Ein Stecker für alle Handys? EU muss sich entscheiden
Einheitliche Ladebuchsen würden zwar Müll sparen, hätten aber auch Nachteile
BRÜSSEL. Die EU-Kommission erwägt einen Eingriff in den Elektronikmarkt mit weltweiter Wirkung. Soll sie vorschreiben, dass Smartphones eine einheitliche Ladebuchse haben müssen?
Ein harter Kurs hätte zwei Dinge zur Folge: Die schnelle Dominanz des USB-C-Steckers, der sich gerade ohnehin bei neuen Android-Telefonen ausbreitet – und einen Konflikt mit Apple. Der iPhoneKonzern will seinen Lightning-Anschluss behalten und hält die heutige Lösung, dass man Kabel mit verschiedenen Steckern in die Standardbuchsen der Ladegeräte stecken kann, für völlig ausreichend.
Die Ladegerätefrage schwelt in EU-Institutionen schon lange. Vor mehr als zehn Jahren brachte die Kommission das Thema erstmals auf den Plan. 14 Hersteller – unter ihnen auch Apple – einigten sich in einer Selbstverpflichtung auf einen einheitlichen Standard für Handynetzteile. Bei den Buchsen in Smartphones und Tabletcomputern blieben von einst mehreren Dutzend Typen noch drei übrig: USB-C, Apples Lightning sowie Micro-USB, das in Android-Smartphones früher Standard war, jetzt aber nur noch in preisgünstigen Geräten vorkommt.
Das Europaparlament forderte die EU-Kommission nun auf, bis Ende Juli Vorgaben für
einheitliche Ladetechnik in Handys, Tablets, E-Book-Readern und ähnlichen Geräten zu machen. Das solle für weniger Elektroschrott sorgen. Das EU-Parlament verwies darauf, dass durch Ladegeräte 51 000 Tonnen Elektroschrott jährlich entstünden. Der freiwillige Ansatz habe die Erwartungen nicht erfüllt, musste auch die EU-Kommission einräumen.
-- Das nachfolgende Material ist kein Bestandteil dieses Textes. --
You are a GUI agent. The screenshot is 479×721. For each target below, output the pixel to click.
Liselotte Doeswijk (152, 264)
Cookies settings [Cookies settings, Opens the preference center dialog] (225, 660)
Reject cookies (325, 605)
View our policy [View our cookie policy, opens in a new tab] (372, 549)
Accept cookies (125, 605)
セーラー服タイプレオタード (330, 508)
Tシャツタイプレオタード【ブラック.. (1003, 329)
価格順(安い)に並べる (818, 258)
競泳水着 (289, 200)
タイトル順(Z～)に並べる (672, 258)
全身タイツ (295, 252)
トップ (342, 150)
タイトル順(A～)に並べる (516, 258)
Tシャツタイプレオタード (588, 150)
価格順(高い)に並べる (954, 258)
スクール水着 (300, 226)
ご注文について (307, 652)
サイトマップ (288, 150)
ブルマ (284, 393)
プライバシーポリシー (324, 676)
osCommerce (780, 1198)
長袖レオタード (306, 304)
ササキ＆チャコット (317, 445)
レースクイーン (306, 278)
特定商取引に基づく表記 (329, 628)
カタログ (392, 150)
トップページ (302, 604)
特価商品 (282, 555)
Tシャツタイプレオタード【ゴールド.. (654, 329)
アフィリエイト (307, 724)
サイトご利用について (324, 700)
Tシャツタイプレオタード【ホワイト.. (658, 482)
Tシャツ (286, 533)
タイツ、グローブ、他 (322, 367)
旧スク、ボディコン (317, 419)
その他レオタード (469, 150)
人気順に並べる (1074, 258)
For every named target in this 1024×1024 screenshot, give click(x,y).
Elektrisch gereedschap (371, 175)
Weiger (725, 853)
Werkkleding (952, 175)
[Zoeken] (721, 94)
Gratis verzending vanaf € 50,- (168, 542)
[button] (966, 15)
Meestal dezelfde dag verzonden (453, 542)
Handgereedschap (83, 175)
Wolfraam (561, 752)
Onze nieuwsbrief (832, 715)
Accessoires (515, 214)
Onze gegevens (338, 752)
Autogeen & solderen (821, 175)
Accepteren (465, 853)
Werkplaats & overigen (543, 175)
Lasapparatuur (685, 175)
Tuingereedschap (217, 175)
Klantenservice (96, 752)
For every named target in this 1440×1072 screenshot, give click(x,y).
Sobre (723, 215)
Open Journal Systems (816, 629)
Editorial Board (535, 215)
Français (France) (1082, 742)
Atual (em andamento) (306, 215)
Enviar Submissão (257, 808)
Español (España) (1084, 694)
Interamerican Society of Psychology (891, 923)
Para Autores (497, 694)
Hersteller argumentieren, dass die Verbraucher ein Netzteil im Gerätekarton erwarteten. Zudem könnten sie damit die Sicherheit der Kunden
garantieren, die sonst vielleicht zu günstiger und potenziell gefährlicher Ladetechnik greifen würden.
Rein technisch gesehen bietet USB-C tatsächlich die Chance, erstmals mit einem einzigen Ladegerät und Kabel alle möglichen Geräte von Handys und Kameras über Smarthome-Technik und Tablets bis hin zu Notebooks zu laden. Dafür müssen allerdings Chips an den Akkus und in den Ladegeräten untereinander abstimmen, wie stark der Ladestrom ist.
Apple gibt zu bedenken,
dass sich weder Lightning noch USB-C etabliert hätten, wenn das technisch einfachere Micro-USB einst als Standard festgeschrieben worden wäre. Lightning-Buchsen nehmen etwas weniger Platz im Gerät ein, was dünnere Smartphones erlaubt.
Unklar ist, ob die EU auch vorschreiben könnte, dass Smartphones grundsätzlich eine Ladebuchse haben müssen. Einige Anbieter präsentierten bereits Modelle, die allein kabellos aufgeladen werden und auf Ladebuchsen verzichten.